一つ目の提言は,医療関連死を所轄警察署だけではなく,保健所に届け出ることができるようにするというもので,医師法二十一条(「医師は,死体又は妊娠四月以上の死産児を検案して異状があると認めたときは,二十四時間以内に所轄警察署に届け出なければならない.」)に,「ただし,医療に関連する死亡の場合には,保健所への届出をもってこれに代えることができる.」との但し書きを加えるとしている.

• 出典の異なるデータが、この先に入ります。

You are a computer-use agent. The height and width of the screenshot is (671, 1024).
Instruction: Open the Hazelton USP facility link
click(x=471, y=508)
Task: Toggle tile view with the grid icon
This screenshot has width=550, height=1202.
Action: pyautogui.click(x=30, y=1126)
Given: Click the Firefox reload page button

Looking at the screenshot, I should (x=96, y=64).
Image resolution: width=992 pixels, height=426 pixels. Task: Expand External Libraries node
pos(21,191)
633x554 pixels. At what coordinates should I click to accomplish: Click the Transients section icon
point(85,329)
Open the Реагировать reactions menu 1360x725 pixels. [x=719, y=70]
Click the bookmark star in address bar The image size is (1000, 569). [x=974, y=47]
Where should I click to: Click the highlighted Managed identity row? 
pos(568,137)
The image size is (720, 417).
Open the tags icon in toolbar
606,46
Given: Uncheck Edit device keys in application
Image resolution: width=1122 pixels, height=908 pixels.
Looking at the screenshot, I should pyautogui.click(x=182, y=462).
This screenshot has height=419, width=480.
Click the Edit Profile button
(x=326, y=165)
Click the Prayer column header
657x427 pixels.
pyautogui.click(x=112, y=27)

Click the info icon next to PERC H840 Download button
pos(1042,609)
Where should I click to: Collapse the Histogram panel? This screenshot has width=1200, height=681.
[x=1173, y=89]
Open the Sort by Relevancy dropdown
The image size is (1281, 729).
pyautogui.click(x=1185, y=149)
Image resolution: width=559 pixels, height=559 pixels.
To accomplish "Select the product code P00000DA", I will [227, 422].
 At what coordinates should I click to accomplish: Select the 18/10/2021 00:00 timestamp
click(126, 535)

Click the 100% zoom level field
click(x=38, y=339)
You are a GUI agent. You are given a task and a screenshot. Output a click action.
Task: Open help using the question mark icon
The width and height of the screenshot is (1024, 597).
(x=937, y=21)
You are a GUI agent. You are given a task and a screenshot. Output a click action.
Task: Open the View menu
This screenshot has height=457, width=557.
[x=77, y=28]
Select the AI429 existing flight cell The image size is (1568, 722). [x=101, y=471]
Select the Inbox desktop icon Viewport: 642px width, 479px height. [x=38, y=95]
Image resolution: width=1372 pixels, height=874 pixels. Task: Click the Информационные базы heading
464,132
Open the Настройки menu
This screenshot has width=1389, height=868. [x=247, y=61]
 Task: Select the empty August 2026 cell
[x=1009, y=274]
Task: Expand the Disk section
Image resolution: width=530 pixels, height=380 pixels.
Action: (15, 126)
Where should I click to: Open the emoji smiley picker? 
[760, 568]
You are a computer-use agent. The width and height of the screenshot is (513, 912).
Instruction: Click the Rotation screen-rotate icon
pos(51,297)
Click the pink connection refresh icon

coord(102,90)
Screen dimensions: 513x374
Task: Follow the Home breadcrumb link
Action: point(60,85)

二つ目の提言は,警察・検察庁など捜査当局に,医療事故に起因する業務上過失致死傷事件の刑事訴追要否の判断に際し,謙抑的姿勢の伝統を堅持することや,全国的な捜査方針の明確化を求めるもの.捜査方針については,医療事故事件の複雑性,内容理解の困難性に鑑み,刑事法上の過失・犯罪相当の医療事故であるか否かなどの判定基準を定め,可能であれば公表することが望ましいとしている.
三つ目の提言は,医療に関連する異状死の届出先を保健所としたうえで,保健所段階で死体検案書を発行できなかった事案について審査・評価する中立的な第三者機関の設置を求めるもの.第三者機関については,高等裁判所・高等検察庁の管轄に対応する八地域に地域評価委員会を設け,犯罪相当の医療事故か否かの審査・評価を行うとしている.
同常任理事は今後,これらの提言の具体化に向け,厚生労働省の「診療行為に関連した死亡に係る死因究明等の在り方に関する検討会」において理解を求めていくとした.